I know . . . you’re thinking it’s crazy and will never work. Well, it does and I have seen it in action. But like any technique, you have to analyze and experiment with your construction. You will have to adjust what you are doing as you are going at it. For instance, a common mistake is to use rope instead of chain on drags and skids. The problem with rope is that it abrades and soon breaks. I’ve made this mistake a few times. Make sure to have some chain around for this type of improvisation. There are a number of other uses for chain that we cover in our Overland Vehicle Travel Course (OVT1), so just because an experienced off road hobbyist tells you “chain is bad”, you may want to consider having some. It has downfalls for many applications in towing and recovery, but it has upsides in improvisation too.
Just for the sake of proof, here is a picture from the U.S. Army Field Manual (FM 20-22) (Dated 1962)
Of course there are always those who say, “I’ve tried it, it doesn’t work”. One example comes from the tireless Jamie and Adam of Mythbusters fame. The video below, shows their attempt at a log skid. Take a viewing of it. When the movie is done, we can gather outside in the lobby and discuss it.
O.K. now that you have watched the video, what happened and why did their skid break down after only 200 yards (besides hitting speed bumps)?
The rope “abraded” right? Again – chain will last longer, but it seems they also tied it very close to the ground so it would abrade. Did you also notice the sliding they did when driving it down the road? Why did that happen? Could it be the nice angle and all the surface area due to the log being on the tire, not the frame, causing it to act like a rubber and forcing the car to turn? This happened to the motorpool guys down in Panama when they tried it. They adjusted the angle and it drove suprisingly well. It also fell apart after about 15 miles of driving. (They cut another log, chained it up and continued on.)
There are a number of other things they could have changed or adjusted, but you get my point. Improvisation rarely works the first time. Keep trying – especially when others HAVE done it.
Don’t get me wrong, Adam and Jamie are exceedingly awesome with their skills, experimentation, and improvisation. We would be estatic to have them with us when we need to improvise. But, in this case, it looks like they gave up on the concept far too soon.

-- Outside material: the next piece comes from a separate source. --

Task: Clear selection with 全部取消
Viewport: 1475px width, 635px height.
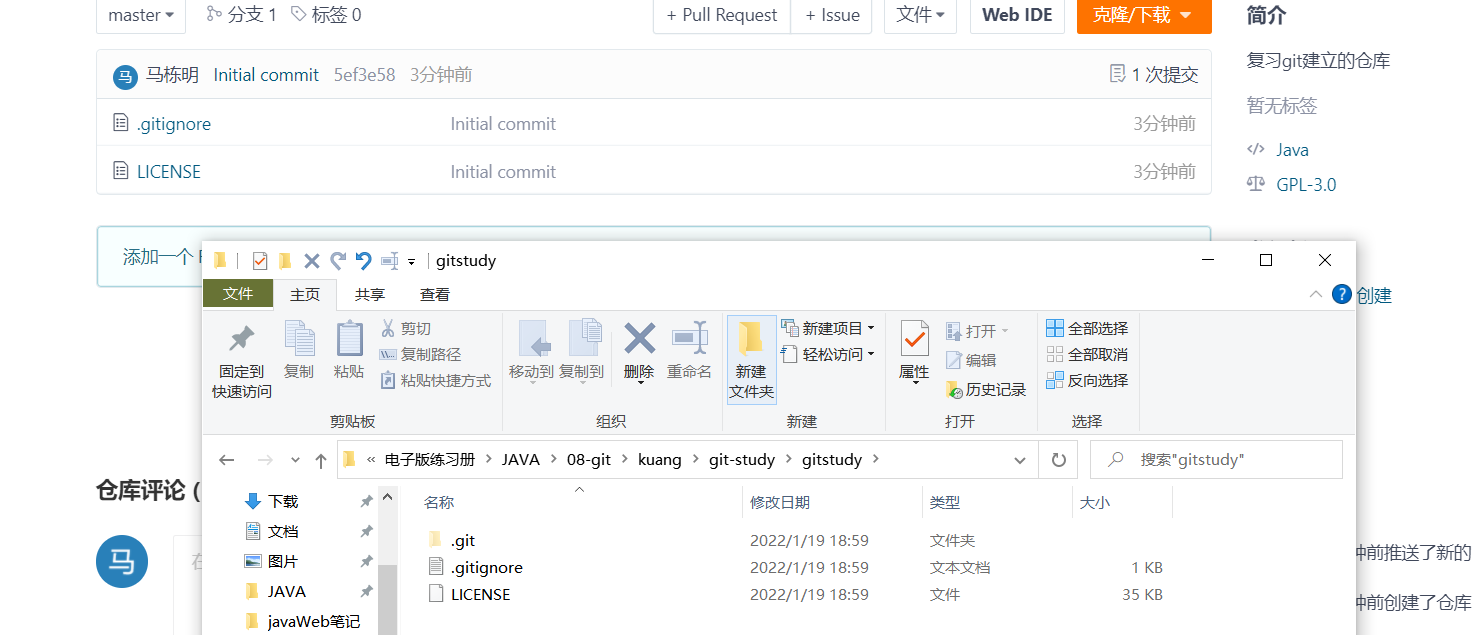Action: point(1088,353)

With a little experimentation and their mad skills, I am pretty sure they would have perfected the concept. Which is what improvisation is all about – experimenting, adjusting and “making it work”.
Well then, there you are in the Ontario Wilderness. All packed up and off you go to get your spare tire. Your improvised tire replacement might break, wear down to a nub or fall apart a couple of times, but you hop out, fix it up and continue on. OR . . . you could hike 60 miles with a spare tire, that would be epic. Oh yeah, you could hike just a measily 20 miles with a tire . . . and spend $1,500 more. But, that seems to be for people with more money than sense.
But wait? Won’t this tear up the road?
Um . . . yeah. A little trench will be left in the road – which in our story was gravel and dirt. And normally, if you are a 100 miles from the nearest town, the road is probably not paved. But, if leaving a drag mark bothers you that much then go ahead and walk the 60 miles. Like I said – that would be an “epic” story to tell at the bar. . . if you make it.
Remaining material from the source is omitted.